start SELECTED EXCERPT

We started off at the Takegawara onsen which was only 100 yen and very basic. They didn't even have showers - you just dunked your bucket into the pool and rinsed yourself off before climbing in. It was full of other tourists and wrinkly bent over old ladies. And the water was very very very hot.
Then it was onto one of the famous Hells. The hells are hot springs that you don't get in but just look at and are unashamedly tourist traps. There are eight in total but Danielle and I narrowed it down to four we wanted to see and even then I skipped the last one. I was much more interested in sitting in hot springs rather than looking at them.
The first one we visited was Chinoike Jigoku or the bloody hell. It's name comes from the color of the water which is a nice red. Although I was disappointed to learn that it's not really the water that's red but clay at the bottom of the pool.
I was dressed to match!
A statue of an oni or devil at Chinoike.
Then it was onto another onsen. We visited Hyotan Onsen for lunch and a post-meal bath. The food was delicious and the baths were beautiful. They had a variety of indoor baths, including a waterfall bath that massaged your shoulders and an outside bath with another waterfall and momiji (autumn leaves) that floated down and into the water. They also had a spring that we drank from because the brochure said it was good for your health. What it didn't mention was that the water tasted terrible!

end SELECTED EXCERPT

# EXERCISE AIM
Duplicate the passage of the hot springs account between "The first one" and "water tasted terrible!", inclusive.

start ENTRIES

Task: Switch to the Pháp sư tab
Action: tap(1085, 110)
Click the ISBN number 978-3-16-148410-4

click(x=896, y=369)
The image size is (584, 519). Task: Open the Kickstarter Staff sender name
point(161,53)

end ENTRIES
start ENTRIES

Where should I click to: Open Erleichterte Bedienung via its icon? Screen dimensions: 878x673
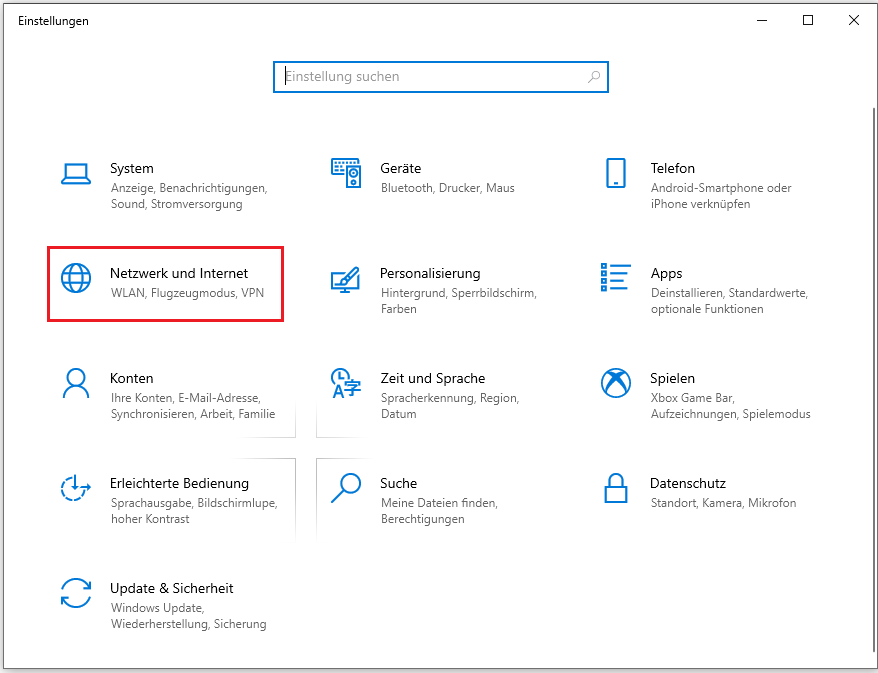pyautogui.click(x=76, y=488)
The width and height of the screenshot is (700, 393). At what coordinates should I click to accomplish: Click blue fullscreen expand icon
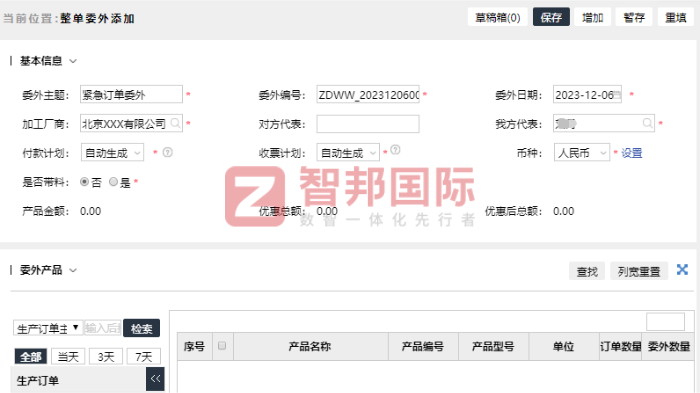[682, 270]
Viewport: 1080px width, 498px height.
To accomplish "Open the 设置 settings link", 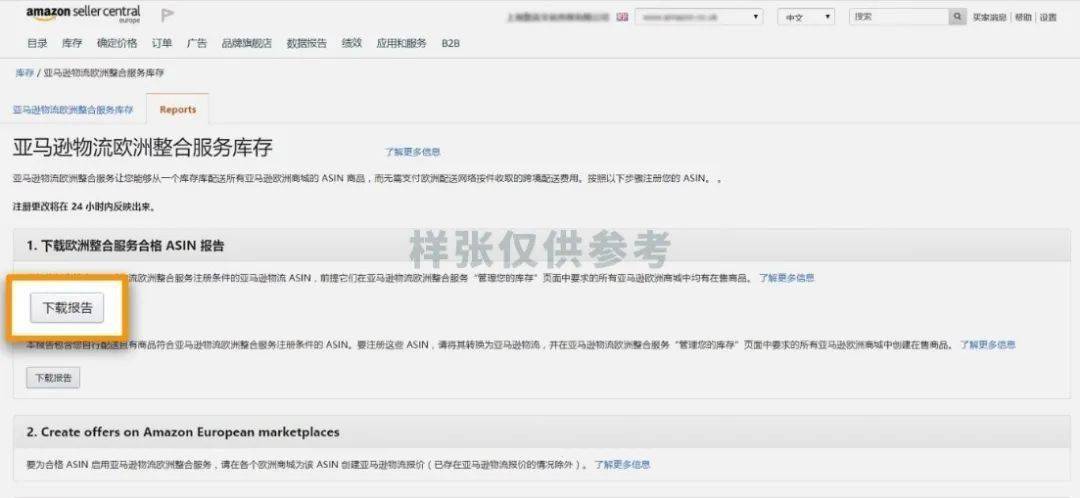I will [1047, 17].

end ENTRIES

# SOLUTION BELOW
The first one we visited was Chinoike Jigoku or the bloody hell. It's name comes from the color of the water which is a nice red. Although I was disappointed to learn that it's not really the water that's red but clay at the bottom of the pool.
I was dressed to match!
A statue of an oni or devil at Chinoike.
Then it was onto another onsen. We visited Hyotan Onsen for lunch and a post-meal bath. The food was delicious and the baths were beautiful. They had a variety of indoor baths, including a waterfall bath that massaged your shoulders and an outside bath with another waterfall and momiji (autumn leaves) that floated down and into the water. They also had a spring that we drank from because the brochure said it was good for your health. What it didn't mention was that the water tasted terrible!